My doctor did an intrathecal pump replacement and re-position with intra-operative programming  of the pump.

I infiltrated the area of the abdomen with 10mL of local anesthetic, bupivicaine 0.5%, then we used an 11 blade and made a transverse incision over the old incision and then I used a sharp and blunt dissection. I was able to expose the pump, then I aspirated from the catheter access port to the pump and that produced free flow of clear CSF. Then I made a sharp and blunt dissection to re-position the pump more anterior so it does not rub over the left ASIS which is one of the patient's main complaints. Then I connected the catheter to the new pump. I secured the pump to the abdominal fascia using 2-1 Tycron, 3 stitches were taken into the abdominal fascia. Then I irrigated all the incisions. I closed the subcutaneous tissue with 2-0 Vicryl followed by 3-0 Vicryl followed by 3-0 Novafil.

He wants to code 62360, but I'm going more towards 62362 with the re-position being inclusive as he didn't make a different incision to re-position the pump, just deeper in the same pocket. Am I correct in this rational???

Thank you


----------



## 574coding (Sep 19, 2018)

Its a programmable pump...correct?  

I would use 62362-52 Reduced services if same pump was used.
if new pump used 62362.


----------



## dwaldman (Sep 24, 2018)

Below is  provided by Medtronics guide for reimbursement and coding for targeted drug delivery

"Revision of Pump----- 64999 Unlisted procedures, nervous system"

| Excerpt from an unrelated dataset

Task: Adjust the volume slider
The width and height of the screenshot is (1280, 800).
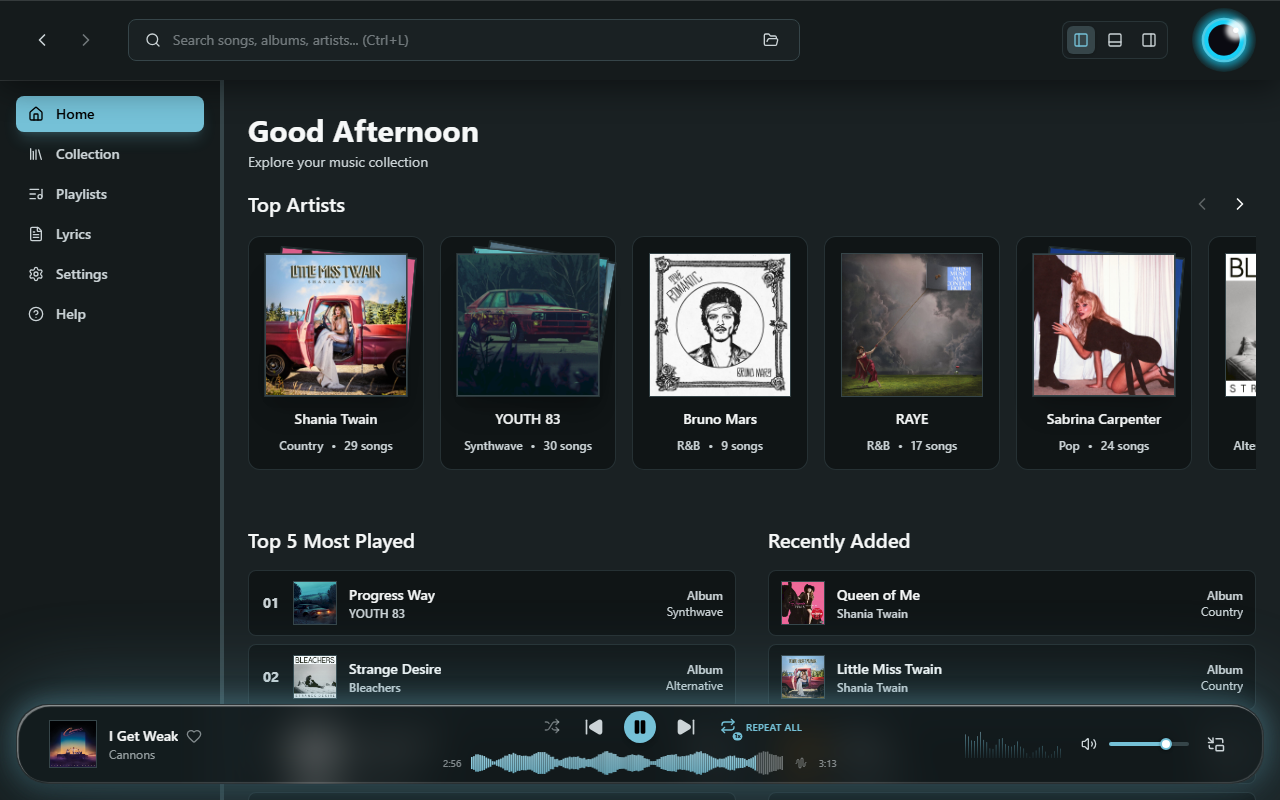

"12. Pump revision includes procedures such as reshaping the pocket, relocating the pocket, or opening the pocket to correct a flipped pump or reconnect the catheter, all while
re-inserting the existing pump without replacing it with a new pump. There is no CPT code specifically defined for pump revision so an unlisted code is used. For Medicare,
the unlisted code is contractor-priced. Contractors establish the RVUs and the payment amount, usually on an individual basis after review of the procedure report."

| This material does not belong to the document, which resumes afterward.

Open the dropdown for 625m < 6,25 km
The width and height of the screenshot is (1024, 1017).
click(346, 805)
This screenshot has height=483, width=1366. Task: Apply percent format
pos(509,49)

http://www.medtronic.com/content/da...-drug-delivery-commonly-billed-codes-2018.pdf
__________________________________________

Need to indicate to the physician CPT 62360 Implantation or replacement of device for intrathecal or epidural drug infusion; subcutaneous reservoir describes implanting or replacing the device. If the this a programmable pump and there was a replacement that took place of the pump reservoir/battery than CPT 62362 Implantation or replacement of device for intrathecal or epidural drug infusion; programmable pump, including preparation of pump, with or without programming, would support a replaced device for a programmable pump.

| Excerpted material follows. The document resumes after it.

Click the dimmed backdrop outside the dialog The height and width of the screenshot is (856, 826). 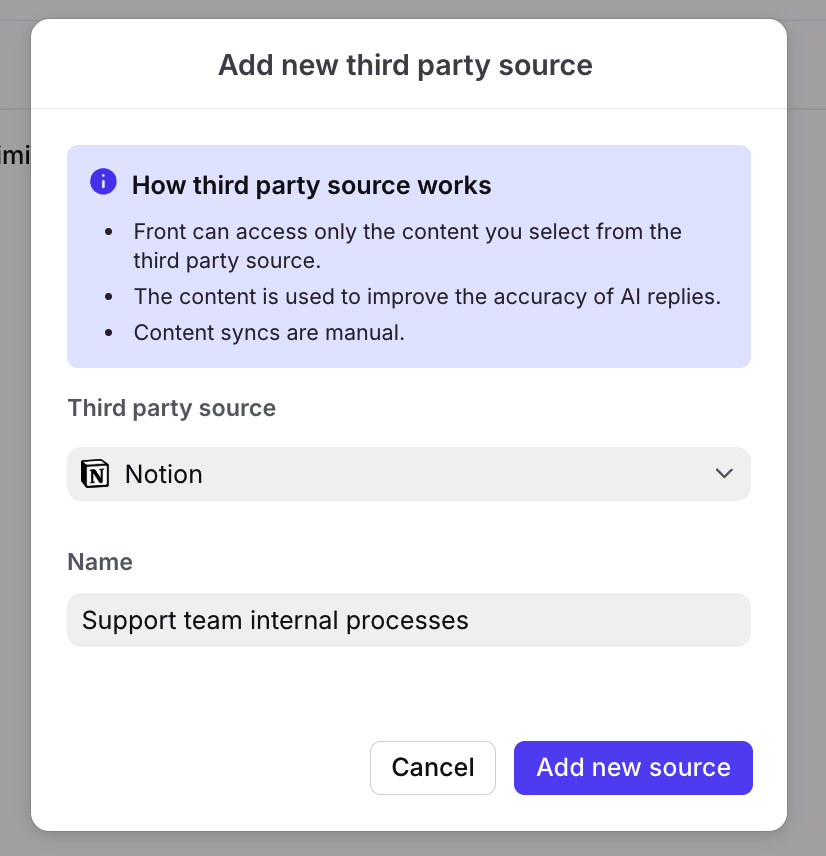(806, 400)
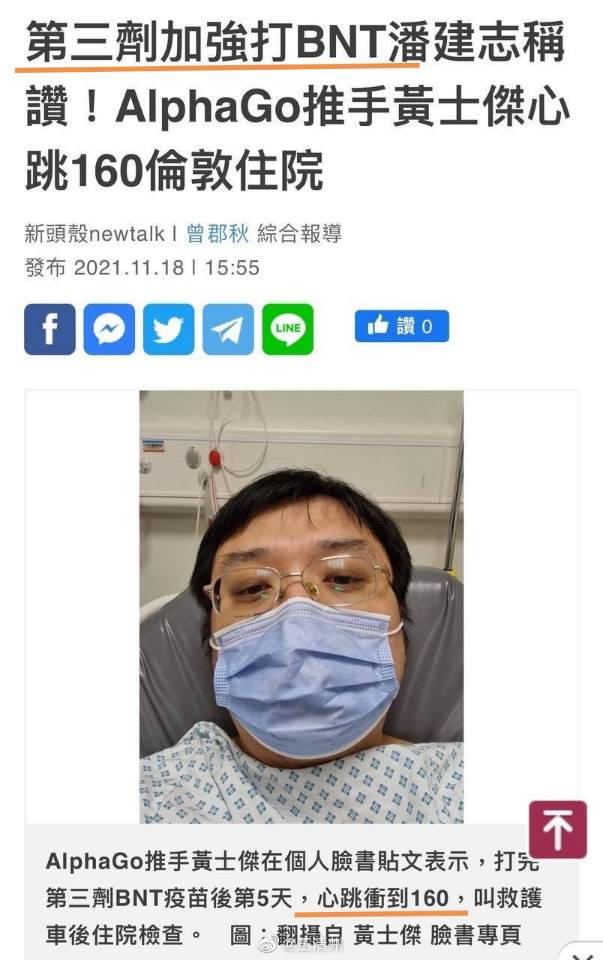The width and height of the screenshot is (603, 960).
Task: Tap the 跳160倫敦住院 headline line
Action: click(x=174, y=170)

But if this just is a revision of an existing pump, although 62350 Implantation, revision or repositioning of tunneled intrathecal or epidural catheter, for long-term medication administration via an external pump or implantable reservoir/infusion pump; without laminectomy, includes providing a revision to the catheter, there is currently no CPT for revision of an existing implanted intrathecal pump and as seen above from Medtronics that revision is unlisted.


----------